== Your task ==
Track down every line below that holds "Open" and copy it.

[Stored data entries]
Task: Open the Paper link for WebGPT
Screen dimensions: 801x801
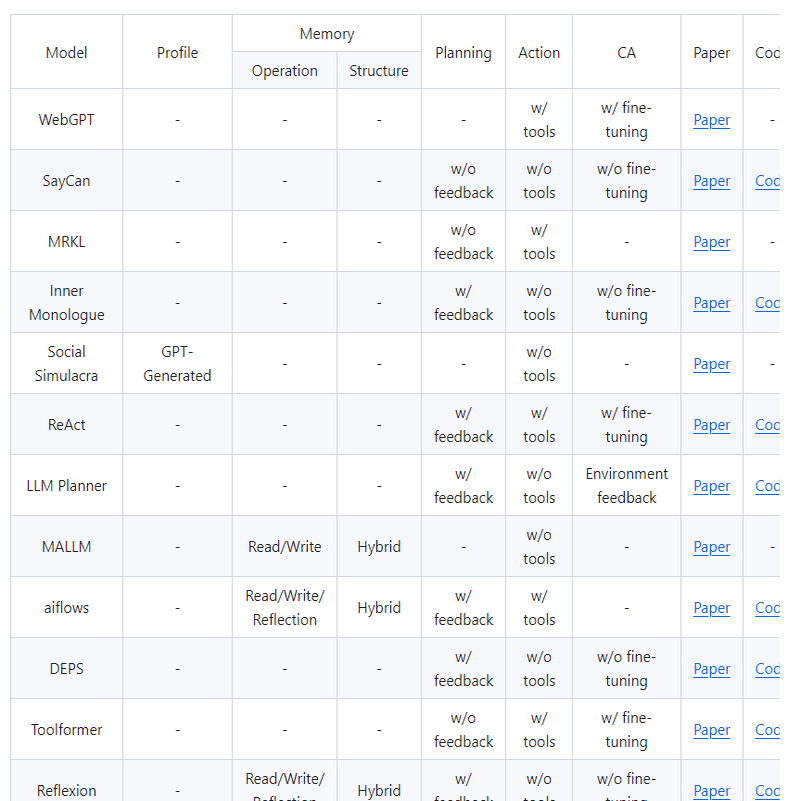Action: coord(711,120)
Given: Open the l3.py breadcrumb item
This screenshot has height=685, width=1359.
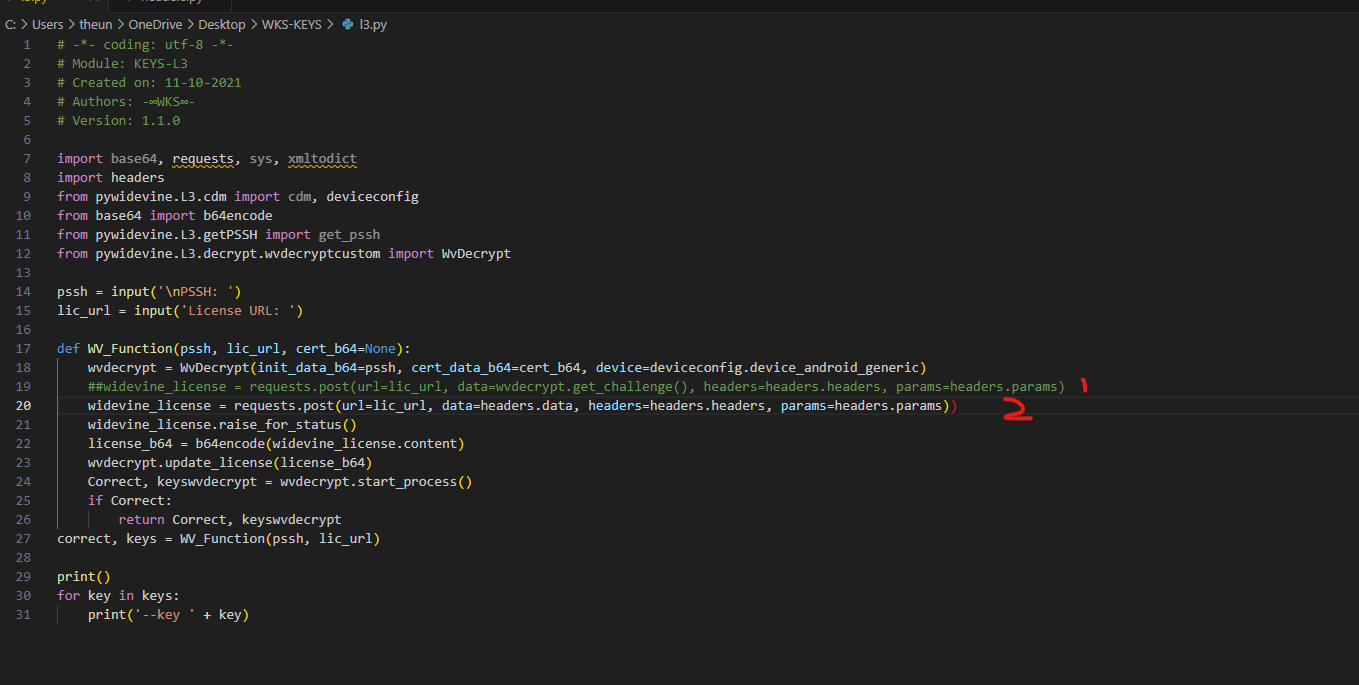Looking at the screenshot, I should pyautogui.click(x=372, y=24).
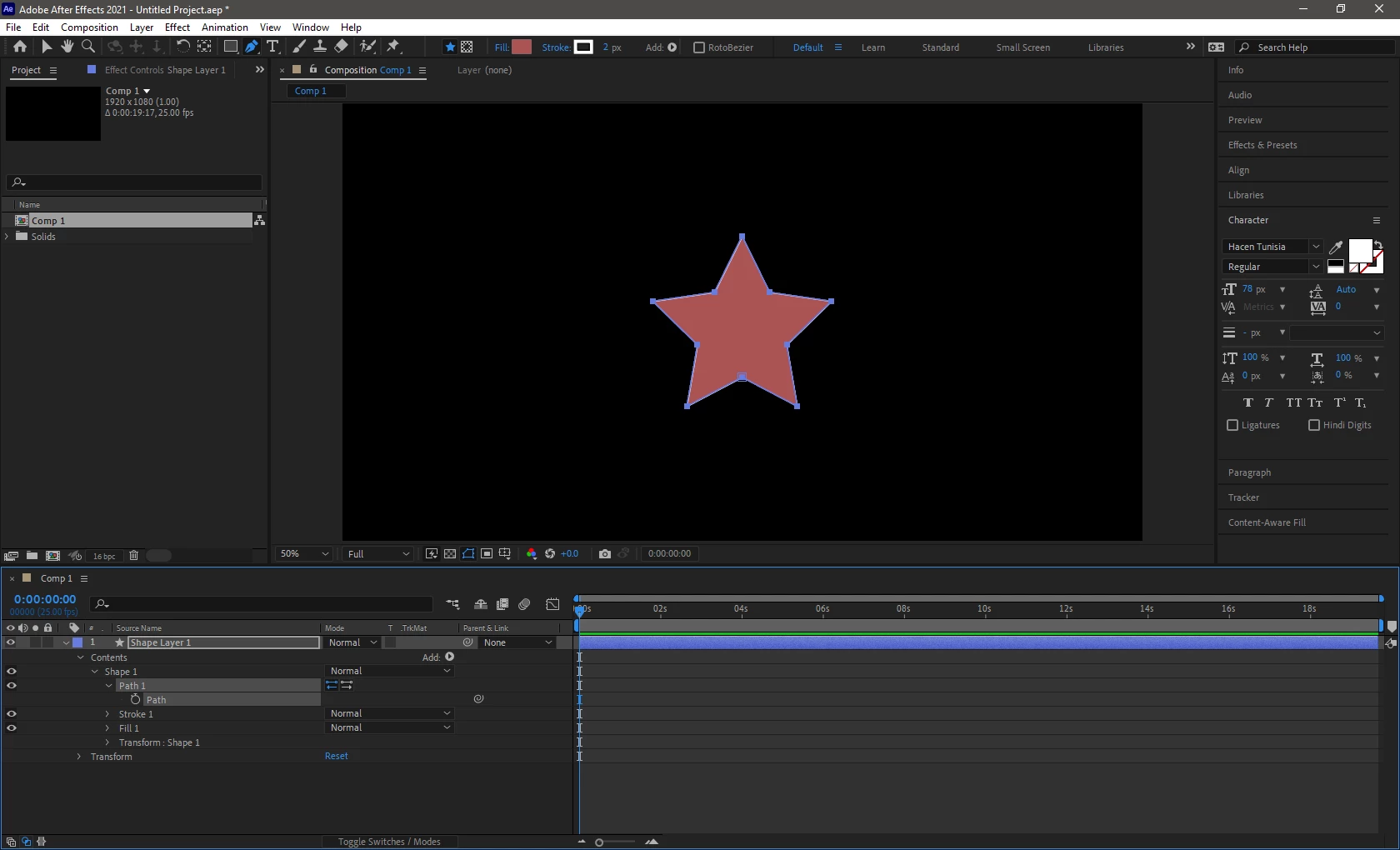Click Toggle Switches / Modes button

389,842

...

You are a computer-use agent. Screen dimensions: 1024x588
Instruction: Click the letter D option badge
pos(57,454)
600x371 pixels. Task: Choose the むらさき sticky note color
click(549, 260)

== Solved problem ==
Task: Open the Paper link for WebGPT
Given: Open the l3.py breadcrumb item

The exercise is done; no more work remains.